[Source data]
********

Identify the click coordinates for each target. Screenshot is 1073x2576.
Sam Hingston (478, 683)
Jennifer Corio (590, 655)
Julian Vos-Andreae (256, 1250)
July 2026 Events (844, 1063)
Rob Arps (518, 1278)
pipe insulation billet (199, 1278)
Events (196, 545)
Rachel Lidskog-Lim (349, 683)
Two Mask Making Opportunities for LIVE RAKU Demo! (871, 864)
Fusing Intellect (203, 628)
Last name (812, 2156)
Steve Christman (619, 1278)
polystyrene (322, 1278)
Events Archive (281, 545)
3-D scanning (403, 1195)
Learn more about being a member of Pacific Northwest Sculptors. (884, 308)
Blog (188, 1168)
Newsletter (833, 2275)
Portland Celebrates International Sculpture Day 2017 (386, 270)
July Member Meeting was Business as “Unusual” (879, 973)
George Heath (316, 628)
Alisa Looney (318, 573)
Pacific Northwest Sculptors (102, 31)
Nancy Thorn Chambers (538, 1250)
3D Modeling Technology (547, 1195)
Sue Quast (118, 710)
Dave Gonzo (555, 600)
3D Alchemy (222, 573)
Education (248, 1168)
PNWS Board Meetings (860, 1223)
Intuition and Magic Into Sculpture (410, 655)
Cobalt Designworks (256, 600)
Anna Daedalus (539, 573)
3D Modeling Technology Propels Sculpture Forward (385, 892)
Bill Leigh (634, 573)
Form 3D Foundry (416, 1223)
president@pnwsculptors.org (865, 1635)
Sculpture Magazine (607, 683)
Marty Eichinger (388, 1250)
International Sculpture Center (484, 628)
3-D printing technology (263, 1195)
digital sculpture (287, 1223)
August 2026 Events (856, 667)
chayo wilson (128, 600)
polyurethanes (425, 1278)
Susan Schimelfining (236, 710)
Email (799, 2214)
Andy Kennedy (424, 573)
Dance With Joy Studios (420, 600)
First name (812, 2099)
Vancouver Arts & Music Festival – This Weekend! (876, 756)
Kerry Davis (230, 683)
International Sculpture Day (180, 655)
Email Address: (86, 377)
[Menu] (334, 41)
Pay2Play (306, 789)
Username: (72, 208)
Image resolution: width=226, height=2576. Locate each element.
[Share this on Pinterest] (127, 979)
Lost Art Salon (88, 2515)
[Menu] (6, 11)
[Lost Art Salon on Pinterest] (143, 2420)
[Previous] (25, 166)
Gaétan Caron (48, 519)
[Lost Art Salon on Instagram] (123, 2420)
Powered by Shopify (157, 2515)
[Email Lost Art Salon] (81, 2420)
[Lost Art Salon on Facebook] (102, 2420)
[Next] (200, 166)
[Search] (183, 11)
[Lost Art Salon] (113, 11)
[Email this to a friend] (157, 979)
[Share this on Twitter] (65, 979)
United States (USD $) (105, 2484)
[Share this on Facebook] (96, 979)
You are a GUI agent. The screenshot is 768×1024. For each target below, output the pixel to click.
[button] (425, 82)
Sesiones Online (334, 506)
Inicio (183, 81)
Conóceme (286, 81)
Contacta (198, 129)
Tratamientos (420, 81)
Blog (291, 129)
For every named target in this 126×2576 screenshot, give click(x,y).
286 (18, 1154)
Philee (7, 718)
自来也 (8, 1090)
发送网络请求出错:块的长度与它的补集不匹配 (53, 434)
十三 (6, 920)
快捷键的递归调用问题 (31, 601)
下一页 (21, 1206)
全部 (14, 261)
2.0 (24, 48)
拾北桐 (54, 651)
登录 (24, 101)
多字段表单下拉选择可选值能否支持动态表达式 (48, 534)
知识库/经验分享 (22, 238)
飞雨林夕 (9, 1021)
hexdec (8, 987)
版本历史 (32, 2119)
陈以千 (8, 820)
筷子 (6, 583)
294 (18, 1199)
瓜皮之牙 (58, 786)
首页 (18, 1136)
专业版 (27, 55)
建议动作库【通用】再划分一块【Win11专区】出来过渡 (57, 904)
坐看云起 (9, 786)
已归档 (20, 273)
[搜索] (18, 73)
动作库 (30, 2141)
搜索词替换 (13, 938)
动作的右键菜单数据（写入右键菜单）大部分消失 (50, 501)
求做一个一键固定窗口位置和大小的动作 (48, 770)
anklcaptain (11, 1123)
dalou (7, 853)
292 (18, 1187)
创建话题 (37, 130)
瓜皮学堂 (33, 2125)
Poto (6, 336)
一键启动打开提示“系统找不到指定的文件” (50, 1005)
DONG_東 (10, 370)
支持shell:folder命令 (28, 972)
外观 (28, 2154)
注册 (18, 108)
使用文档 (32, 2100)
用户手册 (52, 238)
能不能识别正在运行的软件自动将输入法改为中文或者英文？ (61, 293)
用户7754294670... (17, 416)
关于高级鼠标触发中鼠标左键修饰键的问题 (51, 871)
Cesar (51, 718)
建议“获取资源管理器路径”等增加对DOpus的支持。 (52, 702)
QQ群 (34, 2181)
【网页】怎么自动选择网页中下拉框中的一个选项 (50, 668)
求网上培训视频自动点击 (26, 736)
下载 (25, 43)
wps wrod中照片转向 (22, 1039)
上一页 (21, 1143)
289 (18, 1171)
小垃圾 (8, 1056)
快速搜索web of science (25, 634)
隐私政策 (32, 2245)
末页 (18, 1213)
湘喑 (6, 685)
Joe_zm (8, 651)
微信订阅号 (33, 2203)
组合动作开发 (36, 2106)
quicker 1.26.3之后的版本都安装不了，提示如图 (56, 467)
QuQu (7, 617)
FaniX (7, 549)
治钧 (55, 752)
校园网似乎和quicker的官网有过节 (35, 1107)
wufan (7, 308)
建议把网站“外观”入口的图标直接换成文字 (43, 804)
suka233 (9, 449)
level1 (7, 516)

********

* **Action item**
From the data above, output only the lines between the line containing "[Email this to a friend] (157, 979)" and the line containing "Conóceme (286, 81)", inclusive, exactly as written.

* **Problem solution**
[Email this to a friend] (157, 979)
[Share this on Twitter] (65, 979)
United States (USD $) (105, 2484)
[Share this on Facebook] (96, 979)
You are a GUI agent. The screenshot is 768×1024. For each target below, output the pixel to click.
[button] (425, 82)
Sesiones Online (334, 506)
Inicio (183, 81)
Conóceme (286, 81)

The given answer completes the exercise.